● Excerpted passage:
On 10 September 1943 the Solf Circle met at a birthday party given by Elisabeth von Thadden, the Protestant headmistress of a famous girls' school in Wieblingen, near Heidelberg. Among the guests were:
- Otto Kiep, a high official from the Foreign Office, who was once dismissed from his position as Consul General in New York City for attending a public luncheon in honor of Albert Einstein, but was able to get himself reinstated in the diplomatic service;
- the Countess Hannah von Bredow, the granddaughter of Otto von Bismarck;
- Count Albrecht von Bernstorff, the nephew of Count Johann Heinrich von Bernstorff, the German ambassador to the United States during World War I;
- Father Friedrich Erxleben, a well-known Jesuit priest;
- Nikolaus von Halem, a merchant; hanged for conspiracy to kill Hitler;
- Legation adviser Richard Kuenzer;
- State Secretary Arthur Zarden and his daughter Irmgard.

The following paragraphs are paraphrased from William Shirer's, "The Rise and Fall of the Third Reich":

To the party, Thadden brought a handsome Swiss doctor named Paul Reckzeh, who was said to be practising at the Charité Hospital in Berlin under Professor Ferdinand Sauerbruch. Like most Swiss, he expressed anti-Nazi sentiments in a discussion joined by others present, most vocal of which were Kiep and Bernstorff. Before the end of the party, Reckzeh offered to convey the correspondence of those present to their friends in Switzerland, an offer which many accepted. However, Reckzeh was actually an agent or informer working for the Gestapo, and he turned over these letters and reported on the gathering. Moreover Reckzeh was not in fact Swiss, but a German born in Berlin, and had only been sent by his spymasters to neutral Switzerland the previous year to gather intelligence on the various resistance networks active in Germany.

Helmuth James Graf von Moltke, a member of the Kreisau Circle, learned of this betrayal through a friend in the Air Ministry who had tapped a number of telephone conversations between Reckzeh and the Gestapo, and he quickly informed Kiep, who in turn informed the rest of the guests. They hurriedly fled for their lives, but it was too late, as Heinrich Himmler had his evidence. He waited four months to act on it, hoping to cast a wider net; apparently he succeeded, for on 12 January 1944 some seventy-four persons, including everyone who had been in the tea party, were arrested. The Solfs themselves fled to Bavaria and were caught by the Gestapo; they were then incarcerated in Ravensbrück concentration camp. Moltke himself was arrested at this time due to his connection with Kiep. But that was not the only consequence of Kiep's arrest - its repercussions spread as far as Turkey, and resulted in the final demise of the Abwehr, already under suspicion as a hotbed of anti-Nazi activity.

● Data section:
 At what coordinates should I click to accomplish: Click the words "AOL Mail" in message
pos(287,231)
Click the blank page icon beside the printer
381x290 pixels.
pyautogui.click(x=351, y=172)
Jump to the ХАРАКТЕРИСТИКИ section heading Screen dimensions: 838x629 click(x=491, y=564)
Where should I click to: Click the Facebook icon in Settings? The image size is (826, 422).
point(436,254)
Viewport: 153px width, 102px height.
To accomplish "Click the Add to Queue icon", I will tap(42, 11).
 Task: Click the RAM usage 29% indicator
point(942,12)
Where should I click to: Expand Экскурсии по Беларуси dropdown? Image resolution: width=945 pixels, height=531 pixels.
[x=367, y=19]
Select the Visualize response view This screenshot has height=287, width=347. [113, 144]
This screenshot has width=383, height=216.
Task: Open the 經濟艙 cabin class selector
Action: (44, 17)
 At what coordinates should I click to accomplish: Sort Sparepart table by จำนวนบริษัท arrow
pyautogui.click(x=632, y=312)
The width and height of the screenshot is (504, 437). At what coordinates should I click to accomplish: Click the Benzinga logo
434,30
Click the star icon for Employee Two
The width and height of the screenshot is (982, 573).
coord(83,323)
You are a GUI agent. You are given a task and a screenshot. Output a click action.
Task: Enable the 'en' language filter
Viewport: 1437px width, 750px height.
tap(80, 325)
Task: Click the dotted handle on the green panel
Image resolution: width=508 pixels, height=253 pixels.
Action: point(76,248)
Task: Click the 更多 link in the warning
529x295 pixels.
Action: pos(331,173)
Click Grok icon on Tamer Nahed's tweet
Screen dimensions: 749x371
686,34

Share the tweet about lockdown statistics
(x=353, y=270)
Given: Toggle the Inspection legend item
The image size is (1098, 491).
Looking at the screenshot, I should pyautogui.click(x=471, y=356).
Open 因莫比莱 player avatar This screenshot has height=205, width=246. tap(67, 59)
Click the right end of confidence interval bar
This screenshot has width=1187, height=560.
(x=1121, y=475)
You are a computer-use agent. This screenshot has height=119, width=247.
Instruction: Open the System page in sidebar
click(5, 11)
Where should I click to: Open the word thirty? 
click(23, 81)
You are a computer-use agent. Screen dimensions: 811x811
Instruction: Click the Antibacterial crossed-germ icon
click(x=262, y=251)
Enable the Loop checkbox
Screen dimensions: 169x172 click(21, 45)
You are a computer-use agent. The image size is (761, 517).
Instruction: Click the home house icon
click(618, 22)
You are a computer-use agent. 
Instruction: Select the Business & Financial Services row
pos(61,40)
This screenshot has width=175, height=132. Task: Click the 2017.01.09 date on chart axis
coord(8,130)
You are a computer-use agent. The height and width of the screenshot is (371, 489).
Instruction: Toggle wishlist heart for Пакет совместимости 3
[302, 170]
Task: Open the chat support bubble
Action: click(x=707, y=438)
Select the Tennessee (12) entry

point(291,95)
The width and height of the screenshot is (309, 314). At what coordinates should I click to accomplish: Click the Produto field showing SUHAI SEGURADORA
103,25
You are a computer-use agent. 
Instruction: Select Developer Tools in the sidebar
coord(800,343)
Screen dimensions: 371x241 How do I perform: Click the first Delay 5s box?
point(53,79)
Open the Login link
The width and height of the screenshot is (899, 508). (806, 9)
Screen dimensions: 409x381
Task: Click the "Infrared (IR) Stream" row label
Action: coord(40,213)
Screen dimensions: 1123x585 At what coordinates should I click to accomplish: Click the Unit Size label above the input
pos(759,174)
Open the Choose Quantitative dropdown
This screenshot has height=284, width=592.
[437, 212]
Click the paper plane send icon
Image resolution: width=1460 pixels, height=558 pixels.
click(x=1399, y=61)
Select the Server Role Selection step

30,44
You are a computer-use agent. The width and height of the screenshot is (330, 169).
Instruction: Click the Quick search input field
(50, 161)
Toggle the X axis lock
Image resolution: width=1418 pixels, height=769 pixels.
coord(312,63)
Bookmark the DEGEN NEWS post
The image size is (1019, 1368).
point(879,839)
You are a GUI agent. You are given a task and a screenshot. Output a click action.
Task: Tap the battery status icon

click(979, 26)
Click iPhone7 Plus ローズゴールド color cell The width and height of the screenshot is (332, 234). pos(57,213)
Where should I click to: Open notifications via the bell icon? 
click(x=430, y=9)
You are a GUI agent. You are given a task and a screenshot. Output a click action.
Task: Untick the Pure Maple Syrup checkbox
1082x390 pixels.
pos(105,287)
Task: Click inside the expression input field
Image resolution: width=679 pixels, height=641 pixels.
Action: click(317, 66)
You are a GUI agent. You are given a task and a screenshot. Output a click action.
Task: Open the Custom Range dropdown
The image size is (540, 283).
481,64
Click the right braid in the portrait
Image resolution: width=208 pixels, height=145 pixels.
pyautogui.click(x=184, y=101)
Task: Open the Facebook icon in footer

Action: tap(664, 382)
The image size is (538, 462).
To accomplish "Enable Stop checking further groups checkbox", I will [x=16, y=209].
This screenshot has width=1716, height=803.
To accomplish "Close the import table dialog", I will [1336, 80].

● Set of tasks:
(1) In the Solf Circle passage, list each person named in the bulleted list of guests at the birthday party. Count every individual separately.
(2) Carry on the Solf Circle passage, starting right after its final sentence about the demise of the Abwehr.

● Answers to the problems:
(1)
- Otto Kiep
- Countess Hannah von Bredow
- Count Albrecht von Bernstorff
- Father Friedrich Erxleben
- Nikolaus von Halem
- Richard Kuenzer
- Arthur Zarden
- Irmgard Zarden

(2)
==The defection of Erich Vermehren and the dissolution of the Abwehr==

Among Kiep's close friends were Erich Vermehren and his wife, the former Countess Elisabeth von Plettenberg. Vermehren, by profession a lawyer from Hamburg, was prevented from taking up a Rhodes scholarship in Oxford in 1938 because he repeatedly refused to join the Hitler Youth. Excluded from military service because of a childhood injury, he managed to get himself assigned to the Istanbul branch of the Abwehr. He also managed to get his wife to follow him, despite the Gestapo's efforts to detain her in Germany as a hostage.

When Kiep was arrested, the Vermehrens were summoned to Berlin by the Gestapo to be interrogated in connection with their friend's case. Knowing what would be in store for them, they got in touch with the British Secret Intelligence Service in February 1944, and were flown to Cairo and thence to England.

When the news of the defection broke - courtesy of British propaganda - it became the talk of Berlin. Although the Vermehrens did not bring any documents of any intelligence value or ciphers to the Allies, it was believed that they absconded with the Abwehr's secret codes and handed them over to the British.

Ultimately the capture of the Solf Circle and the subsequent defection of Vermehren exposed how the presence of Resistance agents and Allied spies had infiltrated within the Abwehr inner circle. This proved to be the last straw for Adolf Hitler. On 18 February he ordered that the Abwehr be dissolved and its functions taken over by the RSHA, under Himmler's jurisdiction. The disintegration of the Abwehr caused the resignation of hundreds of officers who took up positions elsewhere rather than serve the SS.

While the demise of the Abwehr was an unexpected but welcome boon to the Allies, it also deprived the German armed forces of an intelligence service of its own, and was a further blow to those among the anti-Nazi conspirators against Hitler who had also used the Abwehr's resources.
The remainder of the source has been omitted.